Scorci senza speranza. C'è una scena in particolare che mi è rimasta impressa nel film. Nell'oscurità, in mare aperto, i rifugiati non sono solo vittime di un destino triste, ma anche di elementi indisciplinati: tempeste e onde. È anche buio quando le onde si infrangono su di loro e il vento minaccia di buttarli fuori dalla barca. Nessuno dei rifugiati ha torce elettriche con sé, e quando si scatena e la pioggia cade a tutta forza, solo lampi di fulmini illuminano i volti terrorizzati nella barca. Altrimenti c'è solo buio pesto e ululati. Questo è un momento inquietante e una sequenza che va al cuore di ciò che realmente accade durante questi viaggi attraverso il Mediterraneo.
Nonostante tutta la sua crudeltà, c'è, dopo tutto, una poesia in queste immagini, ma una poesia che non lascia mai andare le cose terribili che vengono rivelate. C'è anche – come accennato – un realismo, un'intimità e una vicinanza ai protagonisti, che rimangono sobri e attenti, al limite del documentario.
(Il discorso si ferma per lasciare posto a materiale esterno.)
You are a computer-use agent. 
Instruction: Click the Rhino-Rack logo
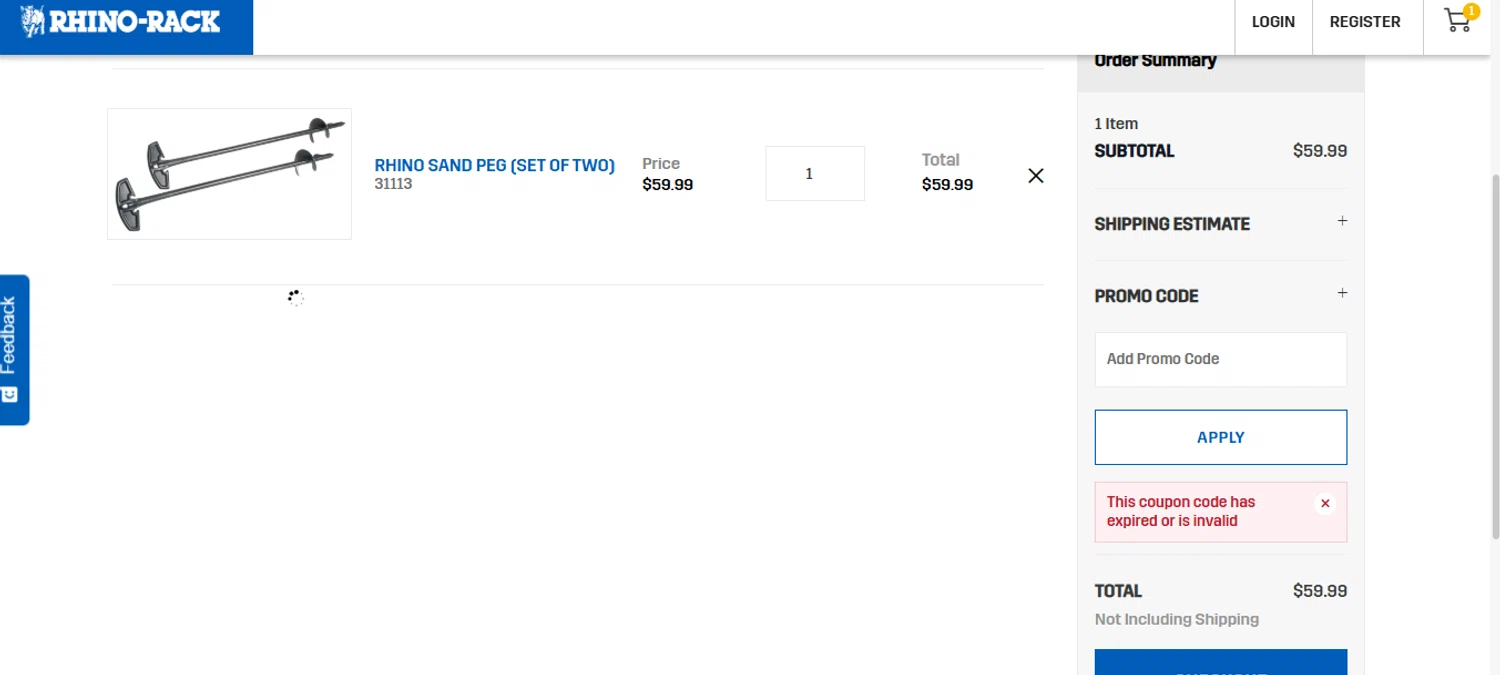click(121, 22)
La prospettiva dei rifugiati. Non dobbiamo immaginare di poter davvero vedere qualcosa dal punto di vista dei rifugiati con un film del genere Mediterranea, ma svolge comunque un ruolo assolutamente essenziale. La cosa importante del film – non lo sottolineerò mai abbastanza – è che può segnare l'inizio del nostro tentativo di cercare la prospettiva di queste persone perdute.
È quindi così importante raccontare più volte dal loro punto di vista, dal punto di vista dei rifugiati, cosa che questo film fa più sinceramente di qualsiasi altro film che ho visto. Quando ci renderemo conto di quanto sia importante, li cercheremo, proveremo a vedere come loro, attraverso narrazioni, film e opere d'arte che cercano di articolare questo punto di vista. È quando i rifugiati restano anonimi, senza storia, “gli altri”, che si diffondono il razzismo e la xenofobia. Mediterranea mette quindi in moto un lavoro performativo e conoscitivo, dando a un gruppo un volto, una storia, un'identità. Non c'è molto di più importante di questo.

Leggi anche di Mediterranea nell'articolo sul premio cinematografico LUX, di cui Mediterranea è stata una delle nomination, a pagina 16.

Kjetil Roed
Kjetil Røed
Scrittore freelance.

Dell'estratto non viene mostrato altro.